Amadeo sabe que Belano y Lima no tendrán éxito en su intento de refundar el real visceralismo. Al amanecer y después del mezcal “Los Suicidas” y el tequila de relevo, Amadeo les hace una pregunta similar: “¿vale la pena?, ¿de verdad vale, la pena?” (554). Uno de los dos, adormecido, contesta como los estridentistas, jugando seriamente: “simonel”, simón y nel, negación y afirmación. De igual modo, terminado el Simposio, Sócrates sostiene una discusión final con los últimos dos invitados que quedan en el banquete cuando ya todos los demás se han ido. Intenta convencer a Aristófanes (escritor de comedias) y a Agatón (poeta trágico) de que la comedia y la tragedia deben ser obra del mismo escritor, síntesis de ambos géneros. Un personaje de Los detectives salvajes llega a la misma conclusión y afirma “Todo lo que empieza como comedia acaba como tragedia” (484). Agotados, los últimos dos invitados al banquete platónico no tienen más remedio que aceptar esa idea para poder volver a dormirse. “Sócrates”, se cuenta al final del Simposio, “habiendo puesto a los dos poetas a dormir, se levantó y se fue. […] Pasó el día como cualquier otro, y hacia el atardecer […] se fue a casa a descansar” (223d). Siglos después, Amadeo Salvatierra deja también dormir a los poetas y clausura a su modo el último simposio de la modernidad:

Entonces yo me levanté (me crujieron todos los huesos) y fui hasta la ventana que está junto a la mesa del comedor y la abrí y luego fui hasta la ventana de la sala propiamente dicha y la abrí y luego me arrastré hasta el interruptor y apagué la luz (554).


Bibliografía

Bolaño, Roberto. “«Estrella distante» (Entrevista de Mónica Maristain)”. Entre paréntesis. Barcelona: Anagrama, 2004. 329-343.

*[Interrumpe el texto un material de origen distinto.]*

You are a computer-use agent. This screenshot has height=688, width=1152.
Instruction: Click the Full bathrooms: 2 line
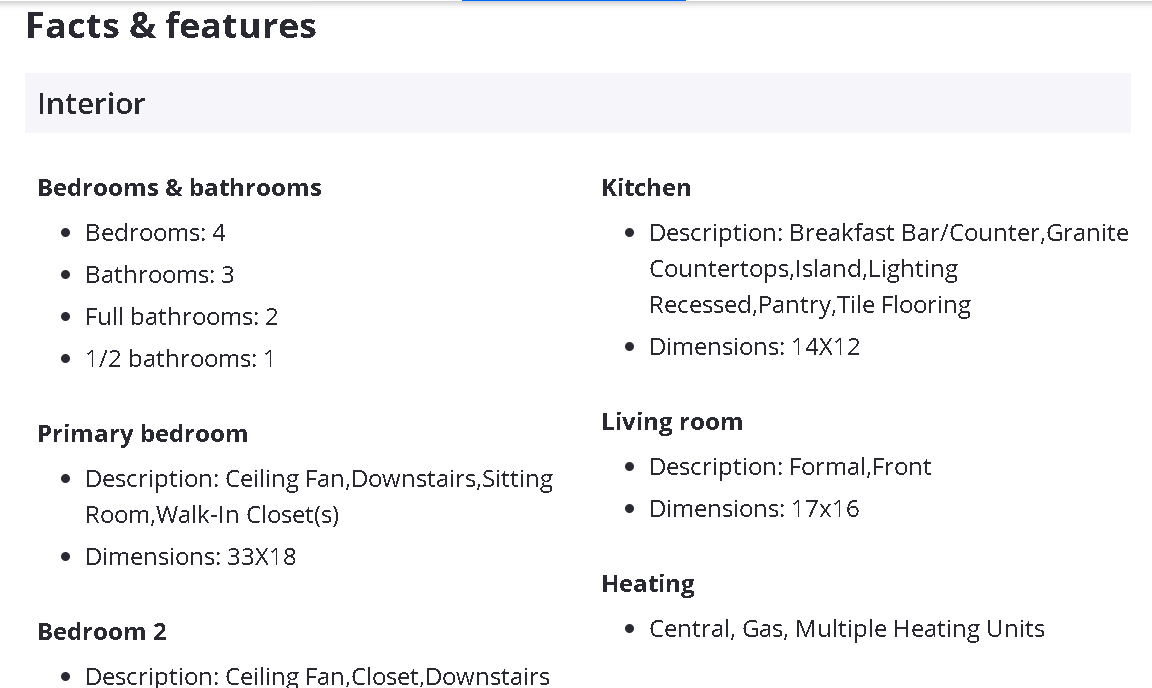tap(181, 317)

—. Los detectives salvajes. Barcelona: Anagrama, 1998.

Bürger, Peter. Theory of the Avant-Garde. 1974. Minneapolis: Minnesota U.P., 1984.

Cobas Carral, Andrea y Verónica Gartibotto. “Un epitafio en el desierto. Poesía y revolución en Los detectives salvajes”. Bolaño salvaje. Edmundo Paz Soldán y Gustavo Faverón Patriau, editores. Barcelona: Candaya, 2008. 163-189

Domínguez Michael, Christopher. “Roberto Bolaño”. Diccionario crítico de la literatura mexicana (1955-2005). México: FCE, 2007. 62-69.

Jauss, Hans Robert. Toward an Aesthetic of Reception. Timothy Bahti, trans. Minneapolis: Minnesota U.P., 1982.

Lowry, Malcom. Under the Volcano. 1947. New York: Perennial Classics, 2000.

Paz, Octavio. Los hijos del limo. 1972. Obras completas I. La casa de la presencia. México: FCE, 1998.

Plato. The Symposium and The Phaedo. Raymond Larson, traductor y editor. Arlington Heights: Harlan Davidson, 1980.

Schneider, Luis Mario (ed). El estridentismo: la vanguardia literaria en México. México: UNAM, 1999.